#### [What to produce]
Each line from the one containing "News (578, 133)" onward, through the end of the entries, is to be transcribed exactly; nothing else is to be included.

[Saved data entries]
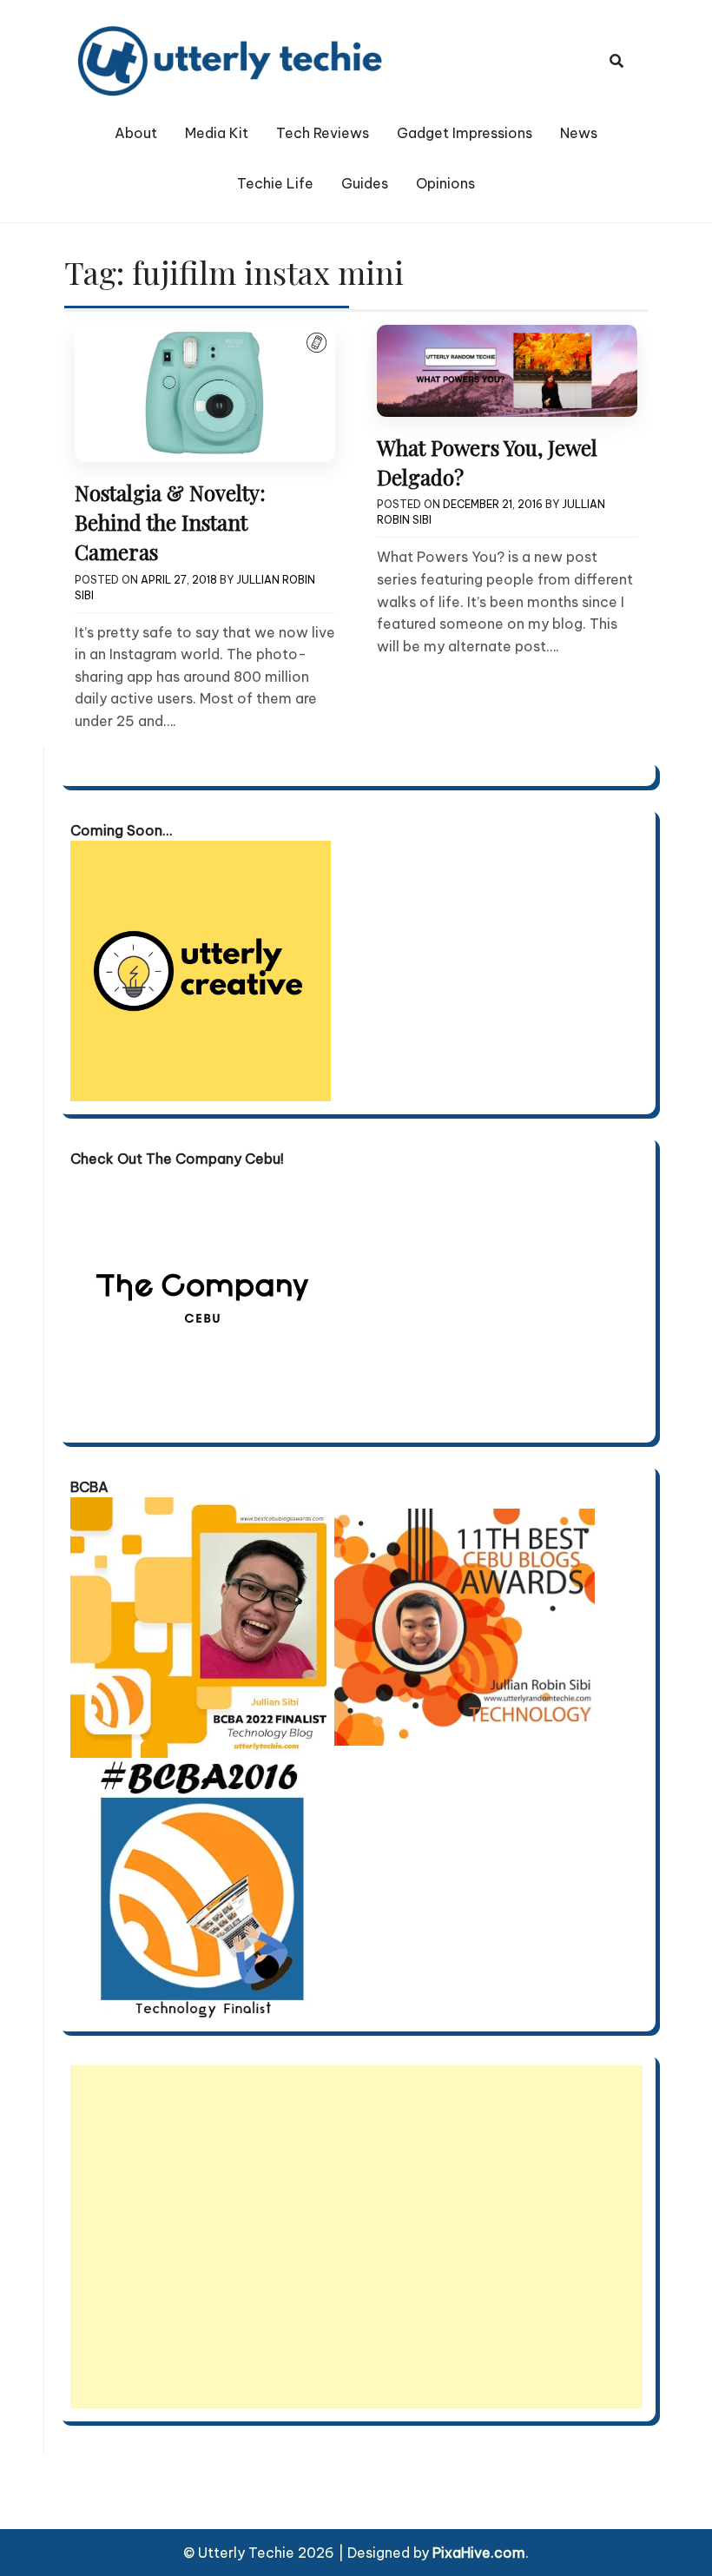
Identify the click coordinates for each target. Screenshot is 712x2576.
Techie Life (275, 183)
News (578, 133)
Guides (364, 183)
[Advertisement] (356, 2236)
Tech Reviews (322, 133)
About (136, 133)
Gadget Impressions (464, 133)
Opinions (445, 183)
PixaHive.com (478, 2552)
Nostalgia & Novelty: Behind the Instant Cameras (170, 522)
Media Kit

#### [Task response]
News (578, 133)
Guides (364, 183)
[Advertisement] (356, 2236)
Tech Reviews (322, 133)
About (136, 133)
Gadget Impressions (464, 133)
Opinions (445, 183)
PixaHive.com (478, 2552)
Nostalgia & Novelty: Behind the Instant Cameras (170, 522)
Media Kit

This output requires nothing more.